▸ **Your objective**: For the records below, give the number of lines that include the string "post". Nothing else belongs in the answer.

Saved entries
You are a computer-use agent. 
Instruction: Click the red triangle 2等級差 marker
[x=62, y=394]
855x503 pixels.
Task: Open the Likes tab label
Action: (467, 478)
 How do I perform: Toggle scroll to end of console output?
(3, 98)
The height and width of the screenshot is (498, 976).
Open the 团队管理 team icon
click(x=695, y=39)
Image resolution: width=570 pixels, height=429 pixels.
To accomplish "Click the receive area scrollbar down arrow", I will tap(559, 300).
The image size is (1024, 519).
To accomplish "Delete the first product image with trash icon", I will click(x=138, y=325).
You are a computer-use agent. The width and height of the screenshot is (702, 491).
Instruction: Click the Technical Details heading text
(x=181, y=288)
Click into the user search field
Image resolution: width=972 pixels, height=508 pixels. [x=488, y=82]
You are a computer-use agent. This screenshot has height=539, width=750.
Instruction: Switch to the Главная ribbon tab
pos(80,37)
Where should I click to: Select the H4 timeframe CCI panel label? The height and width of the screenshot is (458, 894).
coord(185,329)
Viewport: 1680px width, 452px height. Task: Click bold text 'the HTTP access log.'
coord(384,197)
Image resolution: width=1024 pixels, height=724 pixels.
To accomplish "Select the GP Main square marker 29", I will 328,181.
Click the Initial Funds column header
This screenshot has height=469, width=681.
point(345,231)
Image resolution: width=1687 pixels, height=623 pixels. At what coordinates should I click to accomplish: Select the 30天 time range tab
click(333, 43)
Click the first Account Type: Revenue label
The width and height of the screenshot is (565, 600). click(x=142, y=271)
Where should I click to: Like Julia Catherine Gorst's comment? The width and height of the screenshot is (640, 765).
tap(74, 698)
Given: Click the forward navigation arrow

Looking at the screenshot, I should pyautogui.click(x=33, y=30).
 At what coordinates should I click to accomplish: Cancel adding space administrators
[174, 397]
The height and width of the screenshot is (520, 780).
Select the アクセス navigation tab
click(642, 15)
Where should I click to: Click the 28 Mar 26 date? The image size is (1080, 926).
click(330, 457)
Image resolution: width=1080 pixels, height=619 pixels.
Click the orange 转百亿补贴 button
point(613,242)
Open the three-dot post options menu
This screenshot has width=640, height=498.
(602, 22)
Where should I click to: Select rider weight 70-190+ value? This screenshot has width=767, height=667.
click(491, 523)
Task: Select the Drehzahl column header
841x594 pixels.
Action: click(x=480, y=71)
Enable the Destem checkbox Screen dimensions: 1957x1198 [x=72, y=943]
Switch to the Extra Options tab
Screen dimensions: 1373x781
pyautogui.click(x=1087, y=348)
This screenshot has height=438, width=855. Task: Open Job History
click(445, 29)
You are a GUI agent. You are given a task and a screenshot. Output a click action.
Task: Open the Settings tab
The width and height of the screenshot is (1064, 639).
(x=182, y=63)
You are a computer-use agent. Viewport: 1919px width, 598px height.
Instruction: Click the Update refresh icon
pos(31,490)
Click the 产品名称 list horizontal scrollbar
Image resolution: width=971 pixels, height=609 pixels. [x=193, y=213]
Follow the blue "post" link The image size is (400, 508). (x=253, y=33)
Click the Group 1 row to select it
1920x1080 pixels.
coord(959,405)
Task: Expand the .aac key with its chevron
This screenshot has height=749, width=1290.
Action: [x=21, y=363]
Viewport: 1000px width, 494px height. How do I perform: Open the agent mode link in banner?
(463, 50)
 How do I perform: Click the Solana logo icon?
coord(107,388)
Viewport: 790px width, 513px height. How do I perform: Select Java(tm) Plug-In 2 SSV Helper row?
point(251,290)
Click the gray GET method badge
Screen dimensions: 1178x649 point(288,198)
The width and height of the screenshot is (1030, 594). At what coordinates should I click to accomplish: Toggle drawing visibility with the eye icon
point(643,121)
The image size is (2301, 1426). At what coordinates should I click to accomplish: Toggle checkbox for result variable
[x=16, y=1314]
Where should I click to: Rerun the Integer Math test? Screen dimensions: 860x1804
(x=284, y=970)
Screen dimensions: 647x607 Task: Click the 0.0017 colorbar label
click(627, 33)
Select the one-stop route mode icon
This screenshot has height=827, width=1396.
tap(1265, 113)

▸ **Output for this exercise**: 2